Mutual Fund Year End results

Last week we posted the 2009 year end performance for the Bloodhound model funds and showed:
• that none of them returned less than 50% and
• that the average return was 71.9% for the year.

This week the results for the US equity mutual funds were published in the NY Times:
• 11 general stock funds and 10 specialized stock funds did better than our average
• only one beat our best performer at 119.9%!

Congratulations to the 21 that did so well; of course, that left 5,750 funds that didn’t do as well.

Another fluke return for Bloodhound? Look at the 5 year returns (it’s not so easy for any of us to produce good returns with 2008 in the mix!):
• Of the 21 funds the 5 year return averaged 2.98% (range from -4.82% to 13.49%)
• Bloodhound’s model funds averaged 15.0% (range from 2.7% to 35.5%)

If, for example, you had invested $100,000 for 5 years:
• 2.98% would have earned you $15,815
• With 15% you would have earned $101,136!

With Bloodhound you can see 23 years of history for each of our model funds.
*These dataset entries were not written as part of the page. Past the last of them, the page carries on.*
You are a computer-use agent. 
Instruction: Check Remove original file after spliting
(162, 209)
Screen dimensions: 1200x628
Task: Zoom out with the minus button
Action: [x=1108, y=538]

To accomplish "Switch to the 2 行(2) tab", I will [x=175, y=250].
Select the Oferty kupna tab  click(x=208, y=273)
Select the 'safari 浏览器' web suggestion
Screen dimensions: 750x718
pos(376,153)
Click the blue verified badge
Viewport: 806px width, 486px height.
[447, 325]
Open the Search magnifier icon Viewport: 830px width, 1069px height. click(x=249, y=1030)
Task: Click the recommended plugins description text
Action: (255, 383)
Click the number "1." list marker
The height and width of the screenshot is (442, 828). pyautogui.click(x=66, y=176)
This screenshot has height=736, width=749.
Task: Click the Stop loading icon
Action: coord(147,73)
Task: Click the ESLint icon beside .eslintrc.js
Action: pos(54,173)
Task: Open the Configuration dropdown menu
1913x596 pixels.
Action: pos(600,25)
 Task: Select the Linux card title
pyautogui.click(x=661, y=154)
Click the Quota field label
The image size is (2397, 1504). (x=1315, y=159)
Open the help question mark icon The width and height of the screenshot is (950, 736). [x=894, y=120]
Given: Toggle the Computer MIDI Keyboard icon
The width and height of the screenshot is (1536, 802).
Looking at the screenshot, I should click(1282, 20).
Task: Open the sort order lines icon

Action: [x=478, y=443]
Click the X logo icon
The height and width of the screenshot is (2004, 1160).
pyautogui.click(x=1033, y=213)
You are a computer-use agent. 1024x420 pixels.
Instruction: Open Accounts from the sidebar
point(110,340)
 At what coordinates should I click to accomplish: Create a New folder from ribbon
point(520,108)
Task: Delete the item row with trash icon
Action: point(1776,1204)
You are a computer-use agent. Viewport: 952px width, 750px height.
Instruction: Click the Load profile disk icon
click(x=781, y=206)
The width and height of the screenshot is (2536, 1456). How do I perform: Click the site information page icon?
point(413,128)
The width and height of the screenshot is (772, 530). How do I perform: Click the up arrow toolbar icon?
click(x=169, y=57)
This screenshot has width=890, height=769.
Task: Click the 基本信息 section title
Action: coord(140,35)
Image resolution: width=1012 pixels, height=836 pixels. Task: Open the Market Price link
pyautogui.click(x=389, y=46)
We don’t think the performance is a fluke!

Build your own fund, or use one of ours, no fees other than your subscription, at http://www.bloodhoundsystem.com.

Don’t Try to time The Market!

Bloodhound’s systematic investment model removes the need for market timing; there is a reason; you can’t do it and win! With Bloodhound you set the rules and then relax and follow them; read the blog on our year end 2009 results to see how well that has worked for 23 years.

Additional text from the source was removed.